Analysis: Anti-Porn ‘Bounty Hunters' & the Age Verification Fight

SALT LAKE CITYThe anti-pornography elite, including Utah Sen. Todd Weiler, rejoiced when a federal district judge dismissed a lawsuit filed against state officials by a coalition of adult entertainment companies and industry stakeholders to block Senate Bill 287 and render it unconstitutional. Weiler, according to the Associated Press, wasn’t surprised that U.S. District Judge Ted Stewart, an appointee of former President Bill Clinton, told the plaintiffs that they had no grounds to sue the state of Utah because it isn’t the role of the government to enforce the age verification statute.
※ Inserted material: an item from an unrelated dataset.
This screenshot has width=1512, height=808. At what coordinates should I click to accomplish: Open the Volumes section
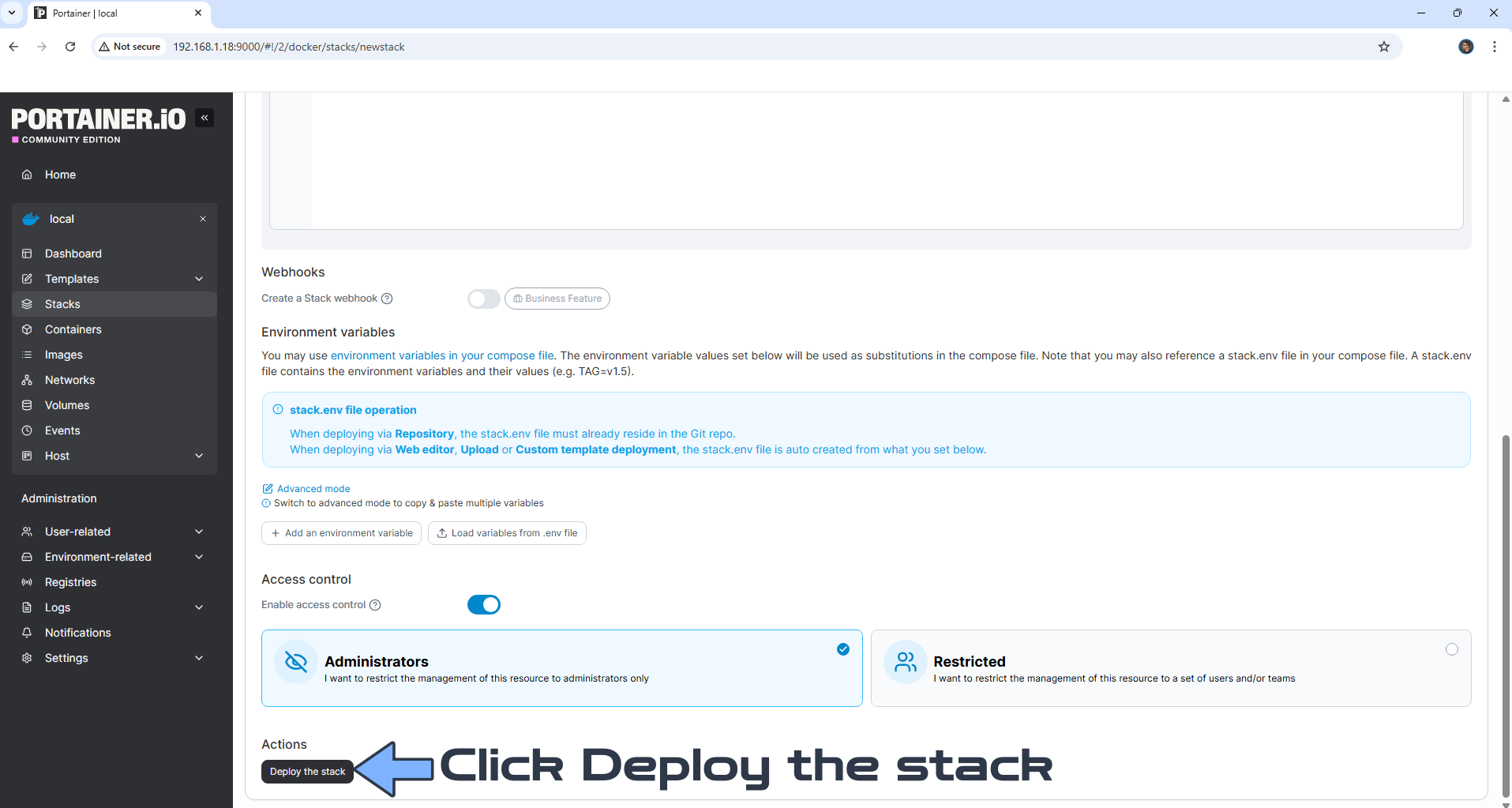pos(66,405)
It’s up to private citizens, or in this context, far-right anti-porn activists.

Adult industry advocacy organization the Free Speech Coalition (FSC) filed the lawsuit challenging Senate Bill 287 on the grounds that it violates the First and Fourteenth Amendment rights of porn companies, adult content creators, and consumers of adult content in Utah. Alison Boden, the coalition’s executive director and a former executive at Kink.com, said in a statement announcing the lawsuit in May 2023 that “the Utah law restricts adults’ access to legal speech and violates decades of Supreme Court precedent.”
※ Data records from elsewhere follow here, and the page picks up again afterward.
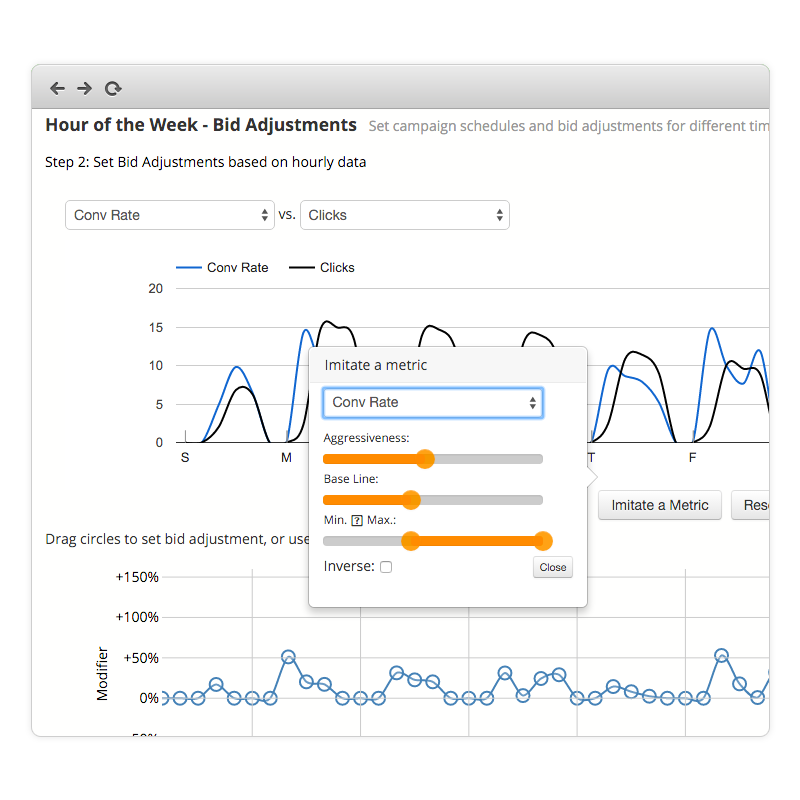Click the Imitate a Metric button
This screenshot has width=800, height=800.
[x=659, y=505]
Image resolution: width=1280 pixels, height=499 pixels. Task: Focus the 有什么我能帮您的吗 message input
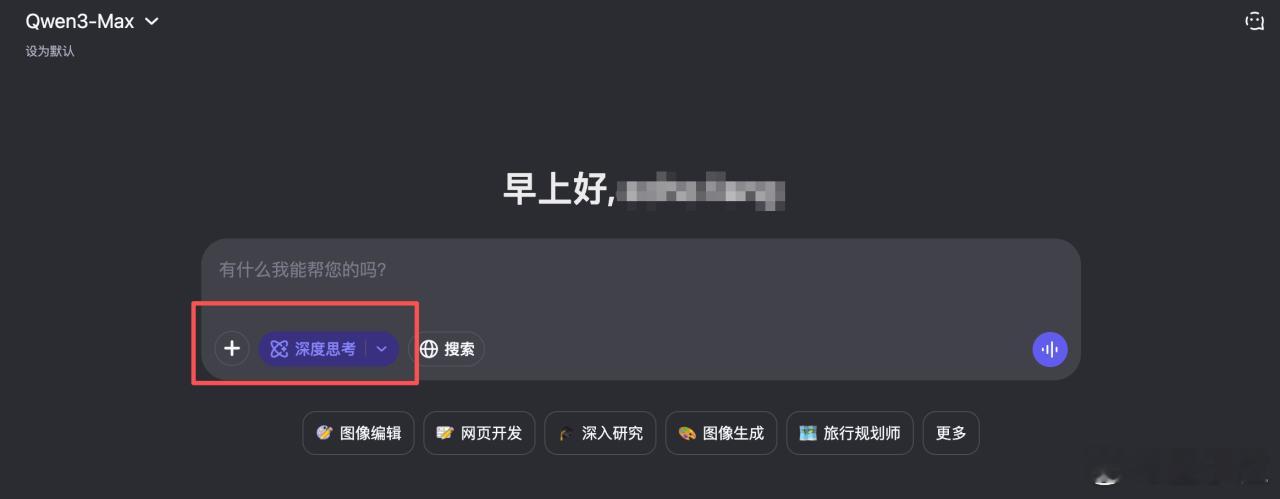[640, 280]
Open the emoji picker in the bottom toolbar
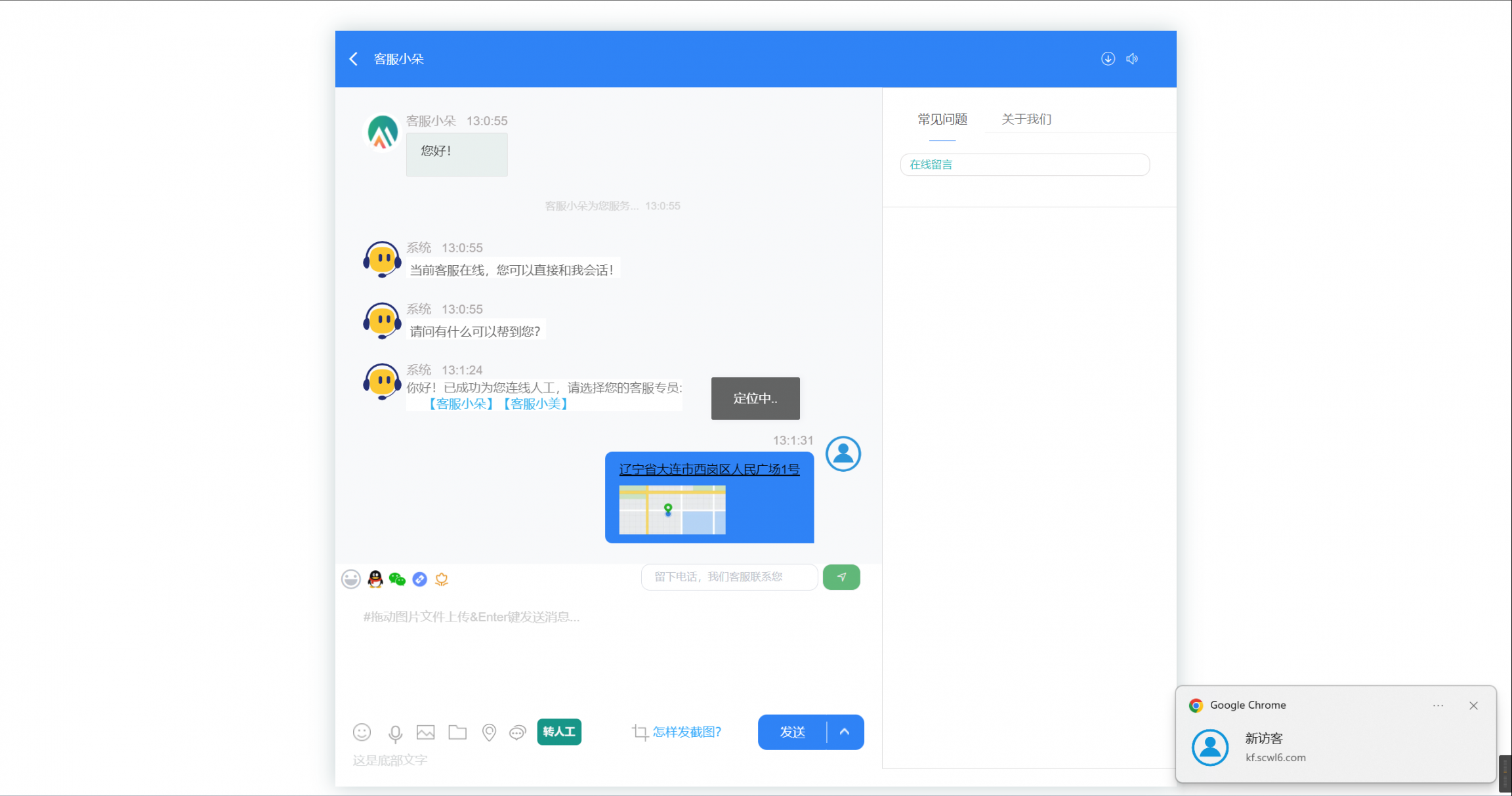This screenshot has height=796, width=1512. 362,732
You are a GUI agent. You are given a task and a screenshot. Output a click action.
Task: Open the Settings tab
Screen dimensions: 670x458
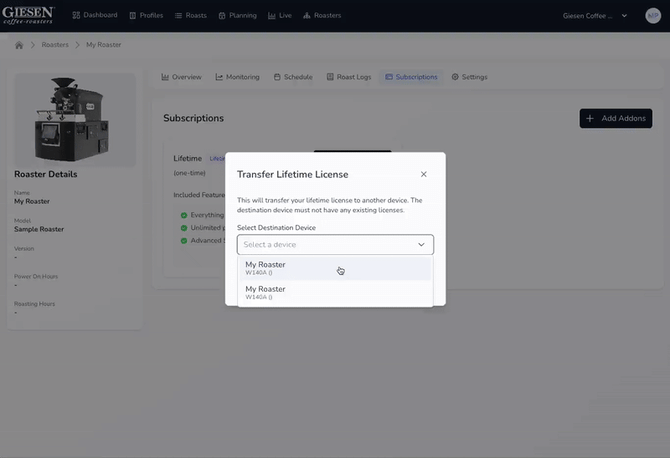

But that doesn’t seem to phase the judge or the counsel representing Utah officials and the administration of Republican Gov. Spencer Cox.

Utah Attorney General Sean Reyes, another socially conservative Republican tied ideologically and spiritually to several in the Salt Lake City political establishment by the LDS Church, said that Stewart’s dismissal was a victory “for the rule of law.” “I applaud Judge Stewart’s decision,” Reyes said in a statement released by the attorney general’s office on Aug. 1. “It is well-reasoned and consistent with other case law denying pre-enforcement challenges against public officials.”

The case law Reyes refers to is what has caused several critics, even those outside of the adult entertainment industry, much alarm.

Judge Stewart dismissed the Free Speech Coalition’s suit seeking a preliminary injunction blocking the Senate Bill 287 age verification law based on a U.S. Supreme Court ruling dealing with a controversial law that was implemented in 2021 by religious conservatives and anti-abortion elected lawmakers in the state of Texas: Senate Bill 8.

Controlled by a Republican supermajority like in Utah, the Texas state legislature adopted Senate Bill 8 in 2021, which outlaws abortions after six weeks. This is about when a fetus shows cardiac activity, therefore giving the law the short title of the Texas Heartbeat Act.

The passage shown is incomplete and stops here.